Los Servicios de Pediatría y Microbiología del Hospital Virgen de la Luz de Cuenca, dependiente del Servicio de Salud de Castilla-La Mancha (SESCAM), han elaborado un protocolo de actuación sobre el manejo de la mastitis en las madres lactantes, que ha sido presentado a los profesionales sanitarios en Sesión Clínica impartida por el facultativo del Servicio de Microbiología, Germán Seseña, y el facultativo de Pediatría del centro sanitario, Juan Manuel Rius.

Según ha explicado el doctor Rius, la tarea de realizar este protocolo no ha sido sencilla puesto que la literatura publicada al respecto es extensa y, sin embargo, el nivel de evidencia de la misma es bajo, aunque según ha dicho han tratado de que su trabajo sea un reflejo lo más fidedigno posible en relación a la literatura publicada sobre el manejo de la mastitis.

En este sentido, ha añadido que para el diagnóstico y tratamiento de este proceso en las madres lactantes, han recurrido al análisis de más de 30 artículos científicos, entre ellos las guías clínicas publicadas más recientes, elaborando algoritmos propios para el manejo diagnóstico y terapéutico.

En el mismo sentido se ha manifestado el doctor Seseña, quien ha indicado que para buscar las evidencias necesarias para protocolizar este proceso han encontrado mucha controversia en la propia literatura científica, tanto en guías de organismos oficiales como de sociedades científicas.

“Ha sido necesario filtrar los artículos, contrastar la información y definir con claridad cuándo estaría indicado realizar el cultivo de la leche materna”, ha comentado el especialista en Microbiología que, durante su intervención, ha hecho hincapié en la importancia de leer los artículos científicos de una manera crítica, no sólo atendiendo a las conclusiones si no fijándose en el apartado de material y  método utilizados e, incluso, quién ha escrito según qué artículos.

Fundamentalmente, los especialistas han destacado que hay que diagnosticar las mastitis como se venía haciendo hasta ahora, es decir, como un cuadro agudo con signos inflamatorios locales en la mama, con enrojecimiento, endurecimiento de un sector de la mama y dolor local, acompañado normalmente de un cuadro pseudogripal asociado a fiebre.

“A partir de ahí y sin tomar muestras microbiológicas de leche, hay que comenzar a tratar con medidas generales entre las que incluimos apoyo emocional a la madre, recomendaciones de hidratación, nutrición, uso de un sujetador no apretado, descanso, aplicación de calor y frío local antes y después de la tetada, respectivamente, medidas vaciado completo del pecho y la toma de antiinflamatorios y, si en 48 horas no ha habido mejoría, es cuando comenzaríamos a emplear el antibiótico pero de manera empírica”, ha dicho.
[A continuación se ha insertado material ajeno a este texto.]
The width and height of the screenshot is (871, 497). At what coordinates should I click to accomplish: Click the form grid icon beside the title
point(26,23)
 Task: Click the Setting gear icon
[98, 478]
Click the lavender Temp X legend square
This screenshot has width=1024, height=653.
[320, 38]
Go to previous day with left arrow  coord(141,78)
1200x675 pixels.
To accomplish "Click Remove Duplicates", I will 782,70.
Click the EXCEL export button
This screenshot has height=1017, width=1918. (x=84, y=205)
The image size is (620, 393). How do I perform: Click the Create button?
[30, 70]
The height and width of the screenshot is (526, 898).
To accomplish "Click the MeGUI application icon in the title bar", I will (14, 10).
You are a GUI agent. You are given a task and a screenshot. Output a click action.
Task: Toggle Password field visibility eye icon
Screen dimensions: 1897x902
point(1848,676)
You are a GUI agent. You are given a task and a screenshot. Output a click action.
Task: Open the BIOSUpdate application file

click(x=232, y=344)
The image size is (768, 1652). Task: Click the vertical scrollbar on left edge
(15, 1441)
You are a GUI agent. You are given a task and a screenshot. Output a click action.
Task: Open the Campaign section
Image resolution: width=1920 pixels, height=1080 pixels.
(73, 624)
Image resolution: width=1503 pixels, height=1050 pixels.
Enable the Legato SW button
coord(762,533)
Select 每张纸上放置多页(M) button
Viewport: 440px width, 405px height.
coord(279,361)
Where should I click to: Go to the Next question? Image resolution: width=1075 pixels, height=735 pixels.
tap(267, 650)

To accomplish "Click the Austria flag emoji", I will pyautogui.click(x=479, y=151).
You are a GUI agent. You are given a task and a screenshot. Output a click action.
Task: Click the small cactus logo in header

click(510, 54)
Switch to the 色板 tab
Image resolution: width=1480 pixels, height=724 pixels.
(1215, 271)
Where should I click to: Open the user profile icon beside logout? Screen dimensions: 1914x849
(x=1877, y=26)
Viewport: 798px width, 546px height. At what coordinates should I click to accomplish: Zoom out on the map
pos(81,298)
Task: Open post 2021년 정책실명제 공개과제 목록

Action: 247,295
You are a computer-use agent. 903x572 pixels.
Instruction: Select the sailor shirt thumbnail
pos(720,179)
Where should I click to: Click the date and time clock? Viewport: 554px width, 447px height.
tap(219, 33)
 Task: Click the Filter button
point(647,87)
Si en un tiempo prudencial de uso de ese antibiótico, 24-48 horas, se reevalúa a la madre y no se objetiva mejoría, entonces sería cuando se recomendaría tomar una muestra de leche para estudiarla desde el punto de vista microbiológico.

Cultivo de la leche

“Hasta ese momento el cultivo de la leche no estaría indicado”, ha comentado el pediatra. Al respecto, el microbiólogo ha puntualizado algunas excepciones como en casos de cierta gravedad o que por algún motivo se sospeche una resistencia a los tratamientos antibióticos habituales.

En la elaboración de este protocolo de actuación por parte de los servicios de Pediatría Y Microbiología los especialistas han llegado, incluso, a desmarcarse de algún documento de consenso de la  Sociedad Española de Microbiología publicado nivel nacional.

“Hemos considerado que el documento de consenso de la Sociedad de Microbiología podría ser modificado, dado que la bibliografía en la que está basado no está bien contrastada. Por eso hemos desarrollado nuestro propio protocolo”, ha explicado el doctor Seseña que ha añadido que “lejos de la recomendación de realizar cultivo a toda madre lactante con dolor durante la lactancia, hemos considerado una serie de circunstancias en las que sí estaría indicado realizar el cultivo, teniendo en cuenta el contexto clínico y dando la importancia justa al valor del cultivo de una muestra que incluso algunos autores cuestionan. De hecho, algunos laboratorios no contemplan la realización del cultivo de leche materna debido a la controversia sobre su valor y la dificultad para su interpretación”.

Este nuevo protocolo redactado se incluirá dentro del proyecto de Lactancia Materna de Cuenca (LAMACU), una vez que analizado por el Comité de Lactancia Materna del área sanitaria y por la por propia dirección de la Gerencia, y se difundirá a través de la intranet la GAI para que sea accesible a todos los profesionales del área de Salud.